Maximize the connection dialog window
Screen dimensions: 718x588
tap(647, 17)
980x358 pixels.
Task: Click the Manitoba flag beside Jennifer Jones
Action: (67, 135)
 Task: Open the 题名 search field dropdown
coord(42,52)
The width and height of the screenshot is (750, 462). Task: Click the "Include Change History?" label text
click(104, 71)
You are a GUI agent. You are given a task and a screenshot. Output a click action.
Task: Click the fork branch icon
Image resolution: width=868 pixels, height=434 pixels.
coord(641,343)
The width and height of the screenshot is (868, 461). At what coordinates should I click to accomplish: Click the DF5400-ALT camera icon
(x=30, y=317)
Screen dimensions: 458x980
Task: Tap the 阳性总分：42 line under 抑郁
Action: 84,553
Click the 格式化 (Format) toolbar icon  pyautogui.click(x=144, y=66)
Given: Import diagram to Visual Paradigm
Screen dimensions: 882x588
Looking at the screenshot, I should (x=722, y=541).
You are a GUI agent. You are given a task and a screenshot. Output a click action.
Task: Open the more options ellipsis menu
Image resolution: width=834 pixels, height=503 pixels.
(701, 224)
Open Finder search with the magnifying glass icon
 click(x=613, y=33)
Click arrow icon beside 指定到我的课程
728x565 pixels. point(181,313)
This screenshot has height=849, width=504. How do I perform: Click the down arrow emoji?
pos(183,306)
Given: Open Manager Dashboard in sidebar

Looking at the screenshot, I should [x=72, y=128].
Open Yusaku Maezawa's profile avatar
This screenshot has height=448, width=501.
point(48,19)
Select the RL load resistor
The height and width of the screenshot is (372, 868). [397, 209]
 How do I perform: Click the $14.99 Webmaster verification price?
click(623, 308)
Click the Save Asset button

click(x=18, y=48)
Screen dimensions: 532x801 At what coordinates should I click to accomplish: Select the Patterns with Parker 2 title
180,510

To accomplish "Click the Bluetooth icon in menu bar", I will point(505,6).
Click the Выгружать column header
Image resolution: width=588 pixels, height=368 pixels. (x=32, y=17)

########################################

**Assignment:** All lines from the records above should be copied exactly.

**Response box:**
Maximize the connection dialog window
Screen dimensions: 718x588
tap(647, 17)
980x358 pixels.
Task: Click the Manitoba flag beside Jennifer Jones
Action: (67, 135)
 Task: Open the 题名 search field dropdown
coord(42,52)
The width and height of the screenshot is (750, 462). Task: Click the "Include Change History?" label text
click(104, 71)
You are a GUI agent. You are given a task and a screenshot. Output a click action.
Task: Click the fork branch icon
Image resolution: width=868 pixels, height=434 pixels.
coord(641,343)
The width and height of the screenshot is (868, 461). At what coordinates should I click to accomplish: Click the DF5400-ALT camera icon
(x=30, y=317)
Screen dimensions: 458x980
Task: Tap the 阳性总分：42 line under 抑郁
Action: 84,553
Click the 格式化 (Format) toolbar icon  pyautogui.click(x=144, y=66)
Given: Import diagram to Visual Paradigm
Screen dimensions: 882x588
Looking at the screenshot, I should (x=722, y=541).
You are a GUI agent. You are given a task and a screenshot. Output a click action.
Task: Open the more options ellipsis menu
Image resolution: width=834 pixels, height=503 pixels.
(701, 224)
Open Finder search with the magnifying glass icon
 click(x=613, y=33)
Click arrow icon beside 指定到我的课程
728x565 pixels. point(181,313)
This screenshot has height=849, width=504. How do I perform: Click the down arrow emoji?
pos(183,306)
Given: Open Manager Dashboard in sidebar

Looking at the screenshot, I should [x=72, y=128].
Open Yusaku Maezawa's profile avatar
This screenshot has height=448, width=501.
point(48,19)
Select the RL load resistor
The height and width of the screenshot is (372, 868). [397, 209]
 How do I perform: Click the $14.99 Webmaster verification price?
click(623, 308)
Click the Save Asset button

click(x=18, y=48)
Screen dimensions: 532x801 At what coordinates should I click to accomplish: Select the Patterns with Parker 2 title
180,510

To accomplish "Click the Bluetooth icon in menu bar", I will point(505,6).
Click the Выгружать column header
Image resolution: width=588 pixels, height=368 pixels. (x=32, y=17)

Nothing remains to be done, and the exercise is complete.